Degrees Offered: M.S., Ph.D.
Minors and Certificates: Doctoral Minor
Graduate training in genetics emphasizes study and research leading to a Ph.D. degree in genetics. M.S. degrees in medical genetics with specialized training in genetic counseling are also available. For more information on M.S. degrees in genetic counseling, see Genetic Counseling.
The goal of the genetics graduate program is to train the next generation of professional geneticists. This includes selecting the most promising university graduates for admission to the program and training those students in the methods and logic of genetic analysis. Such analyses are increasingly important in contemporary biological and biomedical research. The curriculum includes:
- coursework on the principles of genetics and on the methods of genetic and genomic analyses, and
- original research in a specialized area, which culminates in the writing and defense of a doctoral thesis.
The genetics Ph.D. program is administered by the Laboratory of Genetics, which consists of the Department of Genetics in the College of Agricultural and Life Sciences, and the Department of Medical Genetics in the School of Medicine and Public Health. The two departments are administratively distinct, but they function as a single combined department at both the faculty and student levels. The Laboratory of Genetics is highly regarded for its long history of scholarly contributions to the field of genetics, including subdisciplines such as plant genetics, population genetics, developmental genetics, molecular genetics, immunogenetics, neurogenetics, cytogenetics, genetics of viruses, bacterial genetics, and mammalian genetics. The genetics graduate program is supported by the oldest and one of the largest NIH-funded genetics training grants in the country.

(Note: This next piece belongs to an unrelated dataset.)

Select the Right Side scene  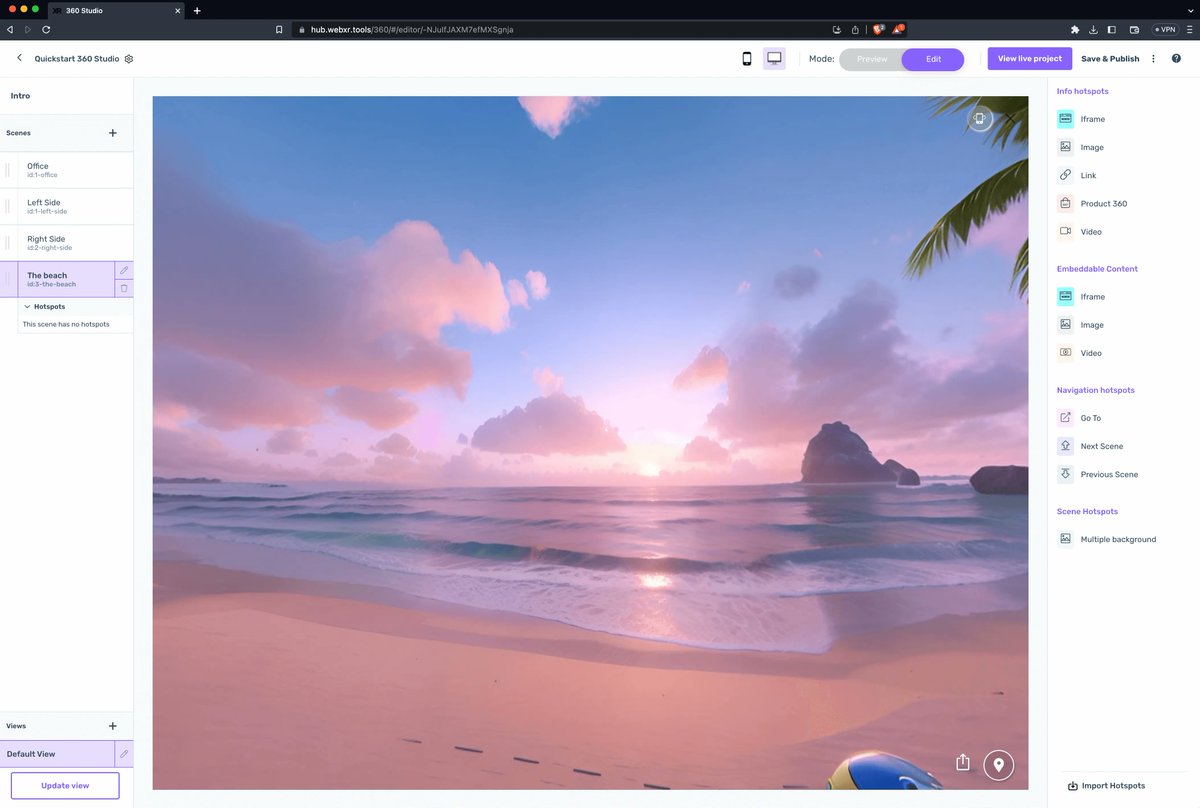click(x=60, y=242)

The strength of genetics research at Wisconsin derives in large part from the Laboratory of Genetics, but state-of-the-art genetics research is conducted in many campus departments and centers. Training faculty of the genetics Ph.D. program includes 84 trainers selected from 22 campus departments and schools based on the strength of their scholarly genetics research. Genetics Ph.D. students choose one of the 84 training faculty as the graduate thesis advisor and mentor. Faculty trainers of the genetics Ph.D. program include those with academic appointments and research laboratories in the departments of Agronomy, Bacteriology, Biochemistry, Biomolecular Chemistry, Biostatistics and Medical Informatics, Botany, Cell and Regenerative Biology, Genetics, Horticulture, Medical Genetics, Medical Microbiology and Immunology, Medicine, Neuroscience, Neurology, Nutritional Science, Oncology, Ophthalmology and Visual Sciences, Pediatrics, Plant Pathology, and Zoology, as well as the Laboratory of Molecular Biology and the School of Pharmacy.
Genetics graduate students spend time during the first semester of graduate school in the laboratories of three or four faculty trainers, selected by the student. Following rotations, a graduate thesis advisor is chosen by mutual consent of both student and professor. Students are expected to acquire a broad and fundamental knowledge of genetics during their coursework, after which they conduct independent scholarly research based on individual interests and under the guidance and mentoring of the thesis advisor. Formal coursework requirements are modest, and independent study that includes original research is of paramount importance in the program. Students choose an individualized thesis advisory committee of five faculty members (including the thesis advisor) that approves formal coursework and provides scientific and career development advice throughout a student's graduate career.